A massive problem in contemporary intellectual discourse is that people don't remember the past well and don't have a critical attitude toward whatever is the latest conventional wisdom about the backwardness of the past. In the Obama Era, we see race and sex disparities all around us, and the only socially acceptable explanation for them is that the past was so incredibly racist/sexist until ... well, nobody can quite remember when, but it must have been practically the day before yesterday.

So, it's hard for contemporary intellectuals to put themselves back into the shoes of their predecessors.

Let's stop and think about the perspective from 1954. Sure, South Korea was rural and underdeveloped at the time (and flattened). But the United States and its United Nations allies had just finished battling to a desperate draw with North Korea, which was much more industrialized than South Korea, and China in the 1950-53 Korean War. This included America's massive strategic bombing campaign against North Korea's hydroelectric dams, steel mills, bridges, and railroads, which led to famous dogfights between the jet fighters escorting the bombers and the interceptors.

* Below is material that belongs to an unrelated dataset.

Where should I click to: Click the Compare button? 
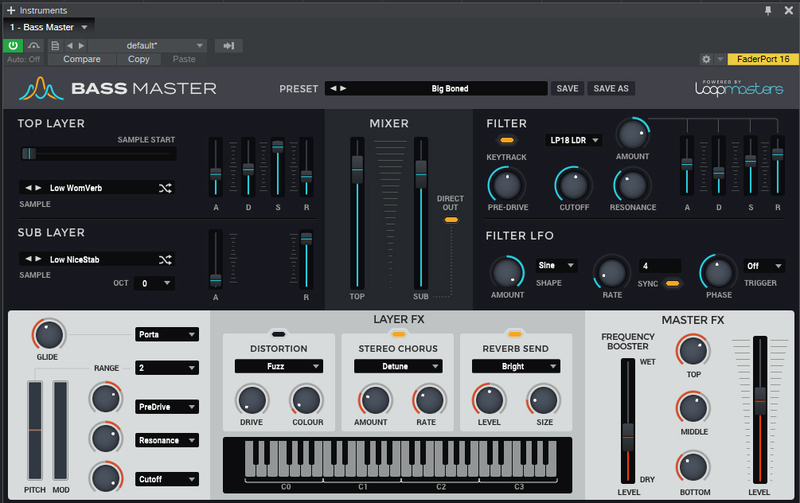pos(82,59)
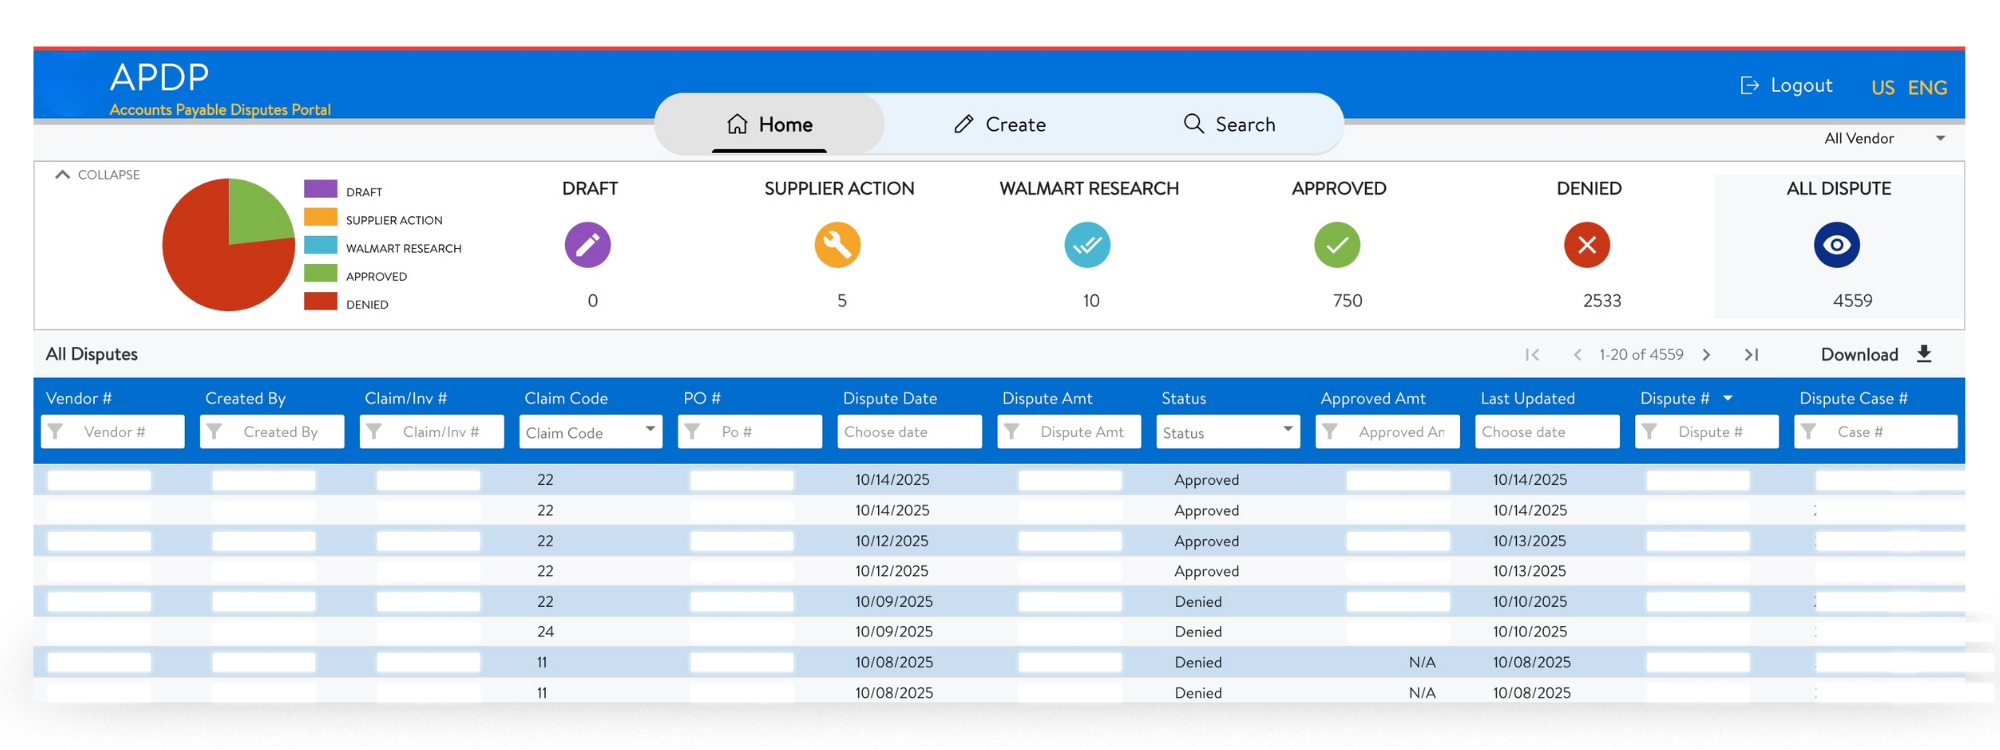The width and height of the screenshot is (2000, 750).
Task: Click the Logout link
Action: tap(1787, 86)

In the previous decade, the U.S. had fought a horrifying war against Japan that had begun with Japan's state-of-the-art ambush of the U.S. Navy in Pearl Harbor.

The economic potential of China once it threw off its stultified Imperial government had been an obsession of American strategists since the late 19th Century. Keeping the Philippines after the 1898 Spanish-American War, for example, was justified as America's entryway to the fabled China Market. The current strength and future greatness of Republican China was routinely overrated by American Sinophiles such as FDR (who set in motion China becoming one of the five members of the United Nation's Security Council despite Chiang Kai-shek's desultory contributions to the war effort), and the China-born Henry Luce, owner of Time and Life. During the 1950s, a Republican slogan was "Unleash Chiang," based on the assumption of a Nationalist Chinese military juggernaut temporarily stuck on Taiwan.

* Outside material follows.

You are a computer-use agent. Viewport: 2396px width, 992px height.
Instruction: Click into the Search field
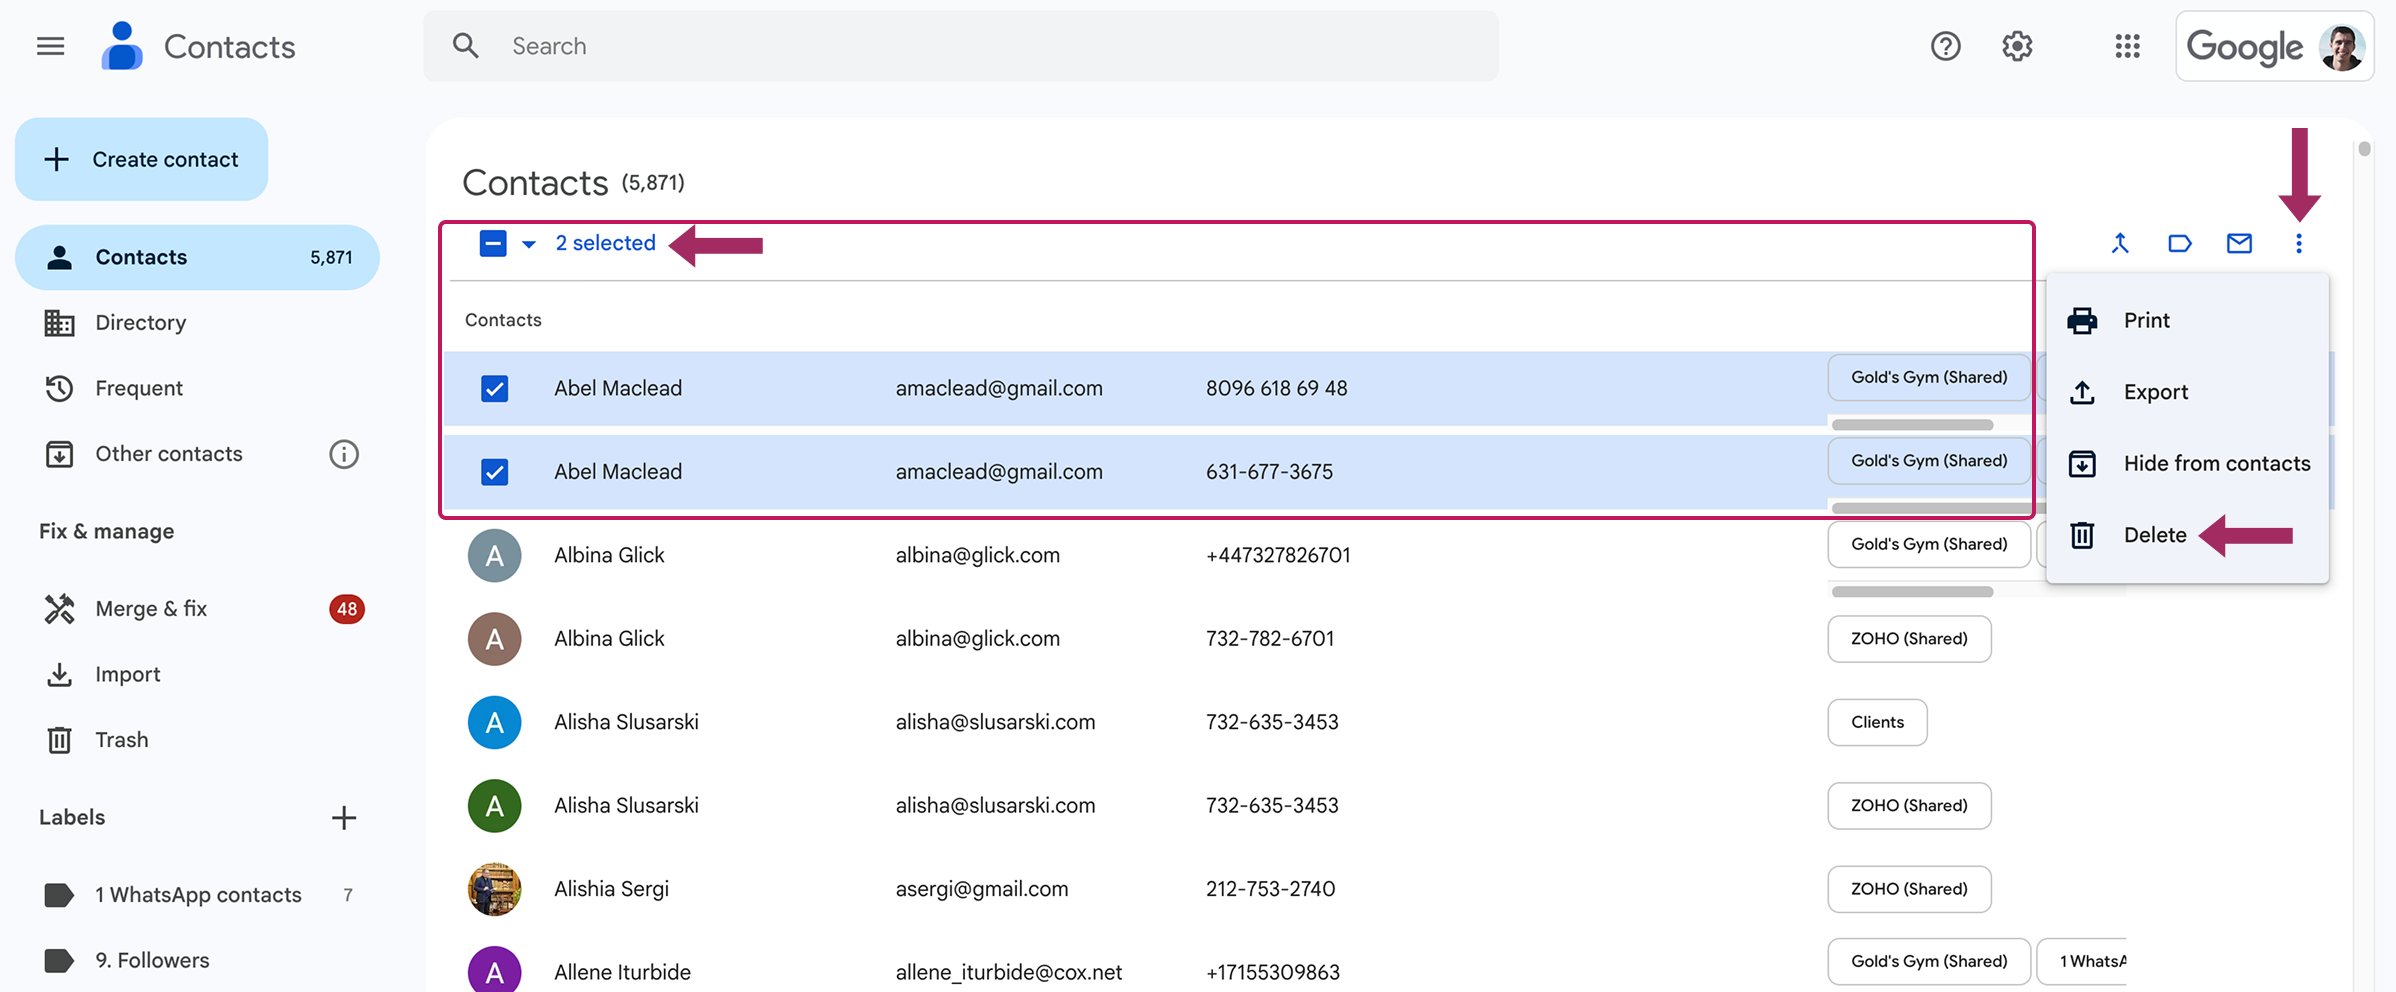coord(960,46)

Similarly, if you read traditional physical anthropology books of the era such as Carleton Coon's The Origins of Races (1961) and The Living Races of Man (1965), Northeast Asians, who have large skulls relative to their small stature, are viewed as quite equal intellectually to Caucasians.

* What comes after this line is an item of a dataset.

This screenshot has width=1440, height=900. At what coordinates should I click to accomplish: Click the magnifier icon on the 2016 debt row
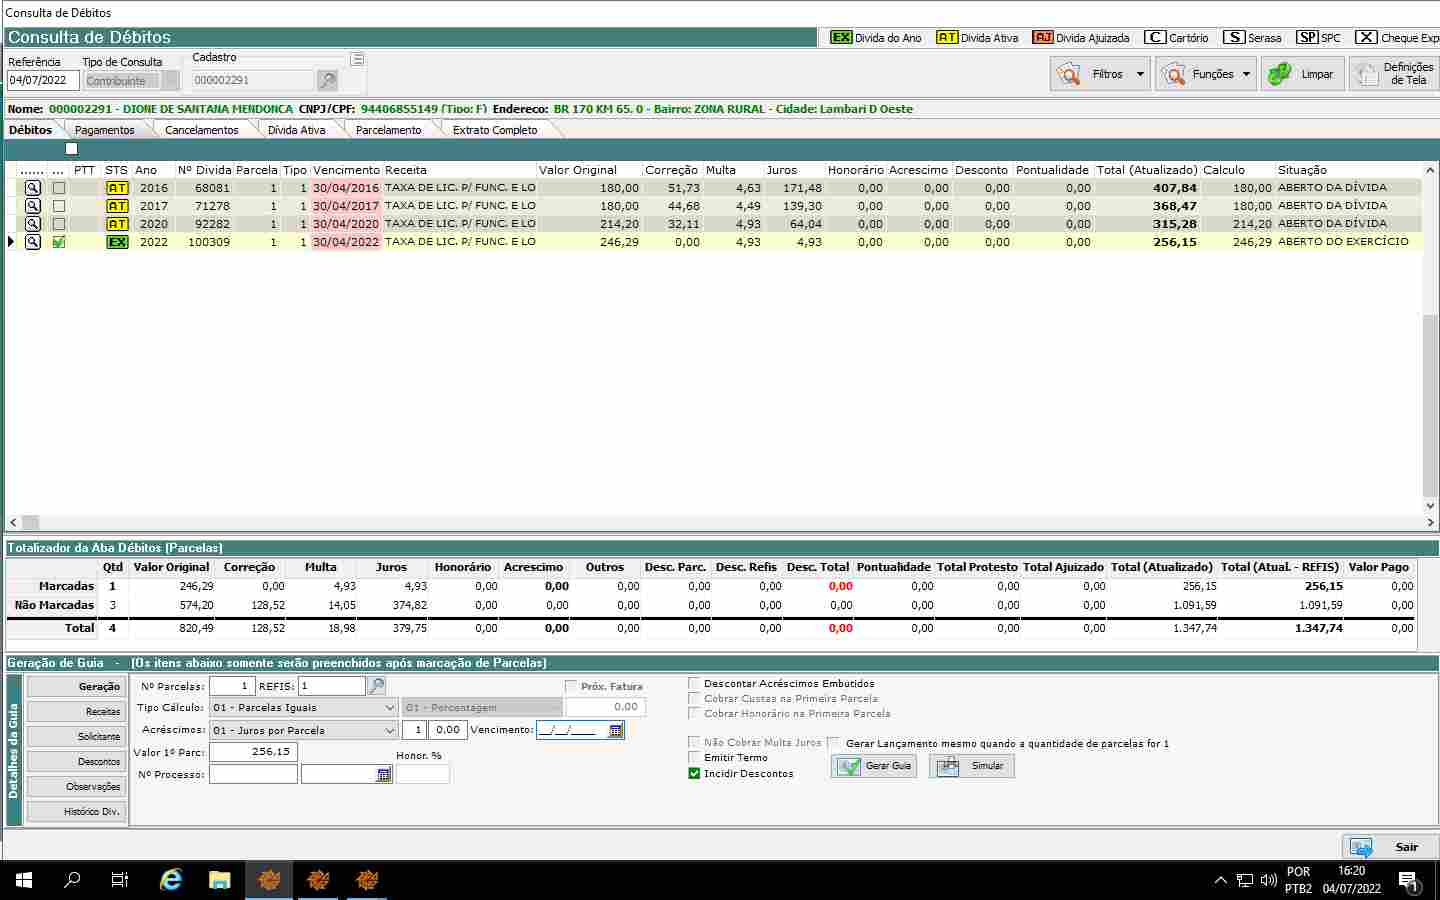tap(33, 188)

Or consider the much denounced eugenics works of the post-Great War Era, such as Lothrop Stoddard's 1920 book The Rising Tide of Color Against White World-Supremacy, which Tom Buchanan is more or less reading in The Great Gatsby. Stoddard was hardly dismissive of the potential of Northeast Asians. From Wikipedia:

In The Rising Tide of Color Stoddard blasted the ethnic supremacism of the Germans, blaming the "Teutonic imperialists" for the outbreak of the First World War.[3] He opposed what he saw as the disuniting of White/European peoples through intense nationalism and infighting.
Some predictions made in The Rising Tide of Color were accurate; others were not. Accurate ones — not all of which were original to Stoddard or predicated on white supremacy — include Japan's rise as a major power; a war between Japan and the USA; a second war in Europe; the overthrowing of European colonial empires in Africa and Asia; the mass migration of non-white peoples to white countries; and the rise of Islam as a threat to the West because of Muslim religious fanaticism (Stoddard was an Islamic scholar and published the book, The New World of Islam in 1921.)[4][5]
An accurate understanding of historical ideas is increasingly unavailable to modern Americans due to the ever-growing demand that "history" (i.e., past racism/sexism) is the one and only cause of current disparities.